Julie: I was able to get the iris scanner to work, but it was not reliable for me. I don’t know if it is the fact that I wear glasses or that it’s just a feature that’s not quite ready for prime time yet.
Software and user interface
Dave: Compared to the days of the Note 2/3/4, TouchWiz has come a very long way in being less intrusive and overbearing. It is much leaner and does not get in the way anymore. Add in the Note/stylus specific features of the software and the Note7 is probably the most feature rich and useful smartphone out there.
Julie: I like TouchWiz too and agree that the Note7 is one of the best phones you can buy (as long as you get one without an exploding battery).
Using the Samsung Galaxy Note7 for phone calls
Julie: Except for volume levels not being loud enough through the phone’s speaker, I didn’t have an issue with phone call quality in quiet environments. Whether I have initiated calls or received calls, I have no complaints about the Samsung Galaxy Note7 when it comes to its telephony features.
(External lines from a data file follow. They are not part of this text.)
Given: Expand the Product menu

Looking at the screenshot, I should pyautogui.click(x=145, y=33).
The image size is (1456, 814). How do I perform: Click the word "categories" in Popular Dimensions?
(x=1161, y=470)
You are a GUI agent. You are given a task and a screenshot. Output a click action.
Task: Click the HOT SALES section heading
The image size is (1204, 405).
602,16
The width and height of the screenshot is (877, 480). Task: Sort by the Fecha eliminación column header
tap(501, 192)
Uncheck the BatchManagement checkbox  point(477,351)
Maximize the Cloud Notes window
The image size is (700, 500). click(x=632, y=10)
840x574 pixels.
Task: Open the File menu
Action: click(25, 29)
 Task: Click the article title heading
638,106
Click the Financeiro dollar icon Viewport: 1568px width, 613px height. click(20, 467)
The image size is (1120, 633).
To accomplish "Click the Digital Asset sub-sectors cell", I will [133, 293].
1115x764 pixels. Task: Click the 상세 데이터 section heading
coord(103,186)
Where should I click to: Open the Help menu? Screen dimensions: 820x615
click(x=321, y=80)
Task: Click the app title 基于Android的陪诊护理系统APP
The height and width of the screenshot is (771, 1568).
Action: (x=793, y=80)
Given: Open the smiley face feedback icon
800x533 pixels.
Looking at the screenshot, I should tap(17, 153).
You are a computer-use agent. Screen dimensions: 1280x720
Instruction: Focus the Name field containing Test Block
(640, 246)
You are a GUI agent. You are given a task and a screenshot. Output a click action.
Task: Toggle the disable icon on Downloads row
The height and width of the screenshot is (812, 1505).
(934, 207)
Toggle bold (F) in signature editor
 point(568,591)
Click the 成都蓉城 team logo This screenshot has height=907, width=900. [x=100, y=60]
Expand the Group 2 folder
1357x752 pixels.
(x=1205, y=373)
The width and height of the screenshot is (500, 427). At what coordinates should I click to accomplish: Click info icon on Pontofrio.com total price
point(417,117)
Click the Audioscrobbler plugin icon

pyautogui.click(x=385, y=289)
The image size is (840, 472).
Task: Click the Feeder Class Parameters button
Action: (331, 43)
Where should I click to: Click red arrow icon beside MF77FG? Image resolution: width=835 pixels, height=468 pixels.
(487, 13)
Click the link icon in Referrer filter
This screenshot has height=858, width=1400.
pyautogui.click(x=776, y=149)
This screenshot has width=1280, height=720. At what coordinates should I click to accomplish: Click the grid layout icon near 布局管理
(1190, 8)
I had no problems with dropped calls or signal strength issues that could be blamed directly on the phone.
Dave: I agree, the Note 7 was very solid in the calls department both I and those I was talking with had no issues being heard.
Overall performance and battery life using the Samsung Galaxy Note7 for day to day tasks
Dave: The Note7 was VERY zippy with nearly no lagging or glitching. It is a great device to use. In regards to battery life, since our review time was cut very short due to the recall, I was not able to test the Note7’s longevity as much as I would have liked. Overall, it lasted all day especially when you add in the wireless charging that recharged the battery as it sat on my desk.
Julie: I had my eval unit a few more days than you, and I didn’t notice any lagging, stuttering or other performance issues. Battery life felt on par with other phones I’ve used recently. Like Dave said, the Note7 lasted all day on one charge without any problems. Topping off the battery using the included AC adapter and Type-C cable was pretty painless because charging was so fast.
Julie: I feel like the Samsung Galaxy Note7 is the best Android smartphone to date from any manufacturer. It’s just a shame that this particular phone is always going to be referred to as that smartphone with the exploding battery. I’m hoping that Samsung can recover from this massive blow to their reputation.
Dave: I completely agree. The Note7 is a great device and Samsung is taking many steps to fix the exploding battery issue and ensure consumers have a safe device. Battery issue aside, Samsung’s flagship smartphone is definitely on the pricey side of the spectrum. Only Samsung and Apple can still get away with charging near a grand for their high end tech. But if you can afford it, the Note7, when it is reintroduced back into the market, is a workhorse of a device and well worth considering.